Berni searle biography of alberta

Searle held four solo exhibitions at the Stevenson Gallery between and Her work embodies not only her physical self but the physicality of the landscape and the memory that it holds. Her use of the body in performances references a postmodern tradition that started with artists such as Ana Mendieta. Unlike Mendieta, who often creates traces of violent scenes, Searle, uses the memory of the land to become part of her body.

Born in Cuba, but arriving in the United States as a refugee in , Mendieta was displaced from her home and land whereas the nation that Searle has grown up with South Africa , has made her feel displaced within it and without actually leaving it. Berni Searle does not take the viewer to a monument or a place that one can completely recognize.

The specificity of the location is often too surreal to be pinpointed. After graduating, Searle taught art in a Cape Town high school for two years and then re-entered Michaelis, registering for a master's degree in sculpture in While this was a valuable time for accumulating technical expertise and consolidating an affinity for the three-dimensional form - something that is still visible in her photographic works today -, her search for both form and content continued.

Her body of work presented for the master's degree in fine art in shows abstract, voluminous structures in cement, ciment fondu , steel, wire, bronze, and glass that seem somehow incongruous with the much more intimate and lyrical works by which Searle is recognized today. Created a year after the first democratic elections, these works were meant to question euphoric ideals of nationhood and nation building in a lexicon strongly mediated, even regulated, by context and instruction.

Berni Searle utilizes large scale digital photographic prints, found materials, and time-based media such as film to capture her work. Searle's work encompasses performative narratives and the self as a figure to embody history, land, memory and place. Searle is known for utilizing her own body in her pieces to highlight her own bodily agency and to construct and deconstruct identities around race and gender.

Searle's series Colour Me is a body of work created between and for which she had herself photographed, her body outlined or adorned with different colored spices, to create life size or larger than life digital color prints. With her installation A Darker Shade of Light , Searle responds to the Truth and Reconciliation Commission , which was intended to bring justice to the victims of violent crimes that occurred in South Africa during the apartheid era.

This work is made up of close-up photos of parts of Searle's naked body - including images of the nape of the neck, the back, the palms, and the soles of the feet -, all of which are covered in henna powder to mimic the appearance of bruising. By altering the appearance of her body and positioning herself in ways that reference the victimization of women, Searle creates the types of images that many saw to be lacking in the testimonies at the TRC hearings.

Thus, the work examines the issue of visibility with regard to trauma and the abuse of women. Searle's installation A Place in the Sun consists of four screens that play video of a drained swimming pool in the socially diverse Maitland community in Cape Town throughout the day. The video offers glimpses into the nostalgic feelings of residents of the community through the music and sounds of children playing over the desolate space as the artist and other figures occasionally pass in and out of the frame.

Berni searle biography of alberta

As the scene shifts to nighttime, fire breaks out in the previously solemn setting while the ambient sounds of the community continue, eventually being overtaken by police sirens. Through this piece, Searle calls to attention the issues of insufficient funding and housing in communities like Maitland, as well as the political protests that had taken place in South Africa in recent years.

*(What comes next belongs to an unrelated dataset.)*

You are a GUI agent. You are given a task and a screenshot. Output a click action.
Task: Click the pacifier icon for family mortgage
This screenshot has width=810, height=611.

Perryer, Sophie Cape Town: Struik. ISBN Searle conceives her works as reminders of the visible and invisible traumas that pervade post-Apartheid South Africa. In Colour Me , the artist is depicted lying down, her naked body covered in colourful spices turmeric, ground cloves, paprika , eyes turned toward the public. In this case, B. Searle uses an individual destiny as an allusion to merchant shipping in Cape Town during the colonial period.

In some of her works, violence seems to delve more deeply into the skin, such as in the series Discoloured , in which parts of her body are covered in henna and compressed until the flesh appears to be wounded. Searle has always sought to distance her works from stereotyped depictions of black women. Instead, the identities she embodies are more fluid and constantly changing, as is the case in the video Snow White , in which she kneads together a loaf of bread from the water and flour that is showered onto her kneeling body.

They reflect a desire to present myself in various ways to counter the image that has been imposed on me. Race is inevitable in South Africa. The presence and absence of the body in the work points to the idea that one's identity is not static, and constantly in a state of flux. Although in her recent work, she has moved on from using the spices in the Colour Me series which first grabbed international attention, the curators asked her to develop a new piece on that theme.

Her piece will consist of six open 'cubicles', the three sides of which will be formed by three-metre high prints. The floor of the cubicle will be covered with spices, so viewers can look into the cubicles but not enter. The piece will be entitled Red, Yellow, Brown: face to face. Away from the support system of digital processing Searle had set up in Cape Town, and faced with high London prices on a tiny budget, it was not altogether an easy period for the artist to make work.

And before that: The transition in Searle's focus from the work made as a masters student Searle received her M. All the artists for the show were black, and the workshop, says Searle, led to her confronting the issue of blackness for the first time, and realizing that up to now her work had not really engaged with her own sense of self.